А я почувствовала, как начинают холодеть руки. И если бы ни сидела, то мне пришлось бы ухватиться за что-нибудь, потому что по ногам вдруг волнами побежала невероятная слабость. Макс расстался с подружкой и сейчас он свободен… Но… может ли такой парень, как Макс, обратить на меня хоть чуточку внимания не просто как на одноклассницу, а как на… девушку?..
Начался концерт, и, я хоть и делала вид, что внимательно смотрю на сцену, все время мыслями обращалась к Максу. Но вот самым последним объявили его выход, и… Мне кажется, что я даже перестала дышать. Мой взгляд словно приковали к парню, который выделывал под музыку невероятно сложные движения, хотя внешне все это выглядело потрясающе ловко, легко, изящно и немыслимо красиво. Его безоговорочно слушался каждый мускул. Он безукоризненно владел своим телом и, конечно же, подчинил себе внимание всех зрителей в зале, взоры которых были неотрывно устремлены на него.

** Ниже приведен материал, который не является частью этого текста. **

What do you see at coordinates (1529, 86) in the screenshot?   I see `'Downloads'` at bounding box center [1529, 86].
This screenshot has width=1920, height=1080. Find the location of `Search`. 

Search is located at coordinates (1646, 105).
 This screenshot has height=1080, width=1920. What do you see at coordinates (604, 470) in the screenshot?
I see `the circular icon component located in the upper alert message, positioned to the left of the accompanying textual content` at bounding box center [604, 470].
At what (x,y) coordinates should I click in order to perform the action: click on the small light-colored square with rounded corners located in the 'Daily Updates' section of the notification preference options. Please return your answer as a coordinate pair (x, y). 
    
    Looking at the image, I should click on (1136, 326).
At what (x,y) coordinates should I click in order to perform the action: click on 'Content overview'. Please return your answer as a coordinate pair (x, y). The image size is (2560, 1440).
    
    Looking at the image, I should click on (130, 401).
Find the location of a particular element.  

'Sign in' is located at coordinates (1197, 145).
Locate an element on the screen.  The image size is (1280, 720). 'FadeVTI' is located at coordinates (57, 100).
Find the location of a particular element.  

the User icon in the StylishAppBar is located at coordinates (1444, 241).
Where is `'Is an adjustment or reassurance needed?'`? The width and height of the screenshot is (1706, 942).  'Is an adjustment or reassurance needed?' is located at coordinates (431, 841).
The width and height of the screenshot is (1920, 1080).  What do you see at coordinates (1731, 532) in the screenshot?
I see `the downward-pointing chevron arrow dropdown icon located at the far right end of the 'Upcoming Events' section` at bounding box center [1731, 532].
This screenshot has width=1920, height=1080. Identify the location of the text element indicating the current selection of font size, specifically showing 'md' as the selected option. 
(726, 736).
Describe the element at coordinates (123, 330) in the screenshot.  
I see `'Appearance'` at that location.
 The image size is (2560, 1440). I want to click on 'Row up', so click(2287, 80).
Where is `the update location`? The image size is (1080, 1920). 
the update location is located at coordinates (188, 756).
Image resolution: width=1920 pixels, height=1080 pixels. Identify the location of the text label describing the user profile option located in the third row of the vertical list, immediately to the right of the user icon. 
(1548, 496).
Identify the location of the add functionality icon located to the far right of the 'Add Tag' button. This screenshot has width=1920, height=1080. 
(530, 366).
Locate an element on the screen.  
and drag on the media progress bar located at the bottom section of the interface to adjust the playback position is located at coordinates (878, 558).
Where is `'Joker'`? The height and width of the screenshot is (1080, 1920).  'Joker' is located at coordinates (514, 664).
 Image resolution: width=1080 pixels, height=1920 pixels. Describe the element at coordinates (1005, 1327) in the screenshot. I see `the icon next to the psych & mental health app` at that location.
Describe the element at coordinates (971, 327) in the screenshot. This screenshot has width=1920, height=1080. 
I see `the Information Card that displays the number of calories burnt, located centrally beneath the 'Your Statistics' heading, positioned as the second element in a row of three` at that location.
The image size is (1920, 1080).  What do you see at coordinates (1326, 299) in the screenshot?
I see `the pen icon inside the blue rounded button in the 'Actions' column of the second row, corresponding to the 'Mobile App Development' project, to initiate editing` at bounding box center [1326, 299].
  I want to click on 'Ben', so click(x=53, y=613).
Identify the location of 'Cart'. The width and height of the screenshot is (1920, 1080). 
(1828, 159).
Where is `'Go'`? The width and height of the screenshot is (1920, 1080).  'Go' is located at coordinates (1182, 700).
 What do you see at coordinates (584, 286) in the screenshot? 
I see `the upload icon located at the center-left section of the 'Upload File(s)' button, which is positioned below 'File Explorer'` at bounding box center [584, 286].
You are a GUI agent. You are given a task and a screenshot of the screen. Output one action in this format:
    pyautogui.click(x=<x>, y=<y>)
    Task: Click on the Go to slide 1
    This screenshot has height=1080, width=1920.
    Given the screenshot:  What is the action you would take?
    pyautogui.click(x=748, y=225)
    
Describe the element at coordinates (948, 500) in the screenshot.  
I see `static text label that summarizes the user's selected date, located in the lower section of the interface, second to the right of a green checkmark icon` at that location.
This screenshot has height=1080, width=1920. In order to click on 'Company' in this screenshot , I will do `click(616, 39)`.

Но я лишь краем сознания успела отметить вдруг воцарившуюся вокруг тишину, потому что в момент его танца отдала ему не только свое внимание, но и все чувства, все свои эмоции, всю себя, и весь мир для меня перестал существовать, сконцентрировавшись на одном единственном человеке – человеке, которого я безумно любила…
Концерт окончился, и я с толпой шумящих учеников выбралась из актового зала. Я чувствовала, что меня все еще трясет после выступления Макса, ноги плохо слушаются, а мысли сбиваются, наталкиваясь друг на друга. Но людской поток вынес меня в широкий коридор, и я на автопилоте направилась к раздевалке. Нужно было идти домой. Ученики радостно галдели, обсуждая планы на новогодние каникулы, которые начинались уже завтра. Но я всеобщего ликования не испытывала. Я была очарована и поражена танцем Макса, и в моих глазах этот парень, и так практически недосягаемый, занял такую высоту, что мне даже в самых моих смелых мечтах до нее не добраться. Да, он сейчас свободен, но, наверное, в школе нет ни одной девчонки, которая бы отказалась с ним встречаться. И его выбор уж точно падет не на меня, невзрачную, худую, да к тому же еще немую серую мышь. Так что имело смысл отменить не только все надежды, но даже сокровенные мечты…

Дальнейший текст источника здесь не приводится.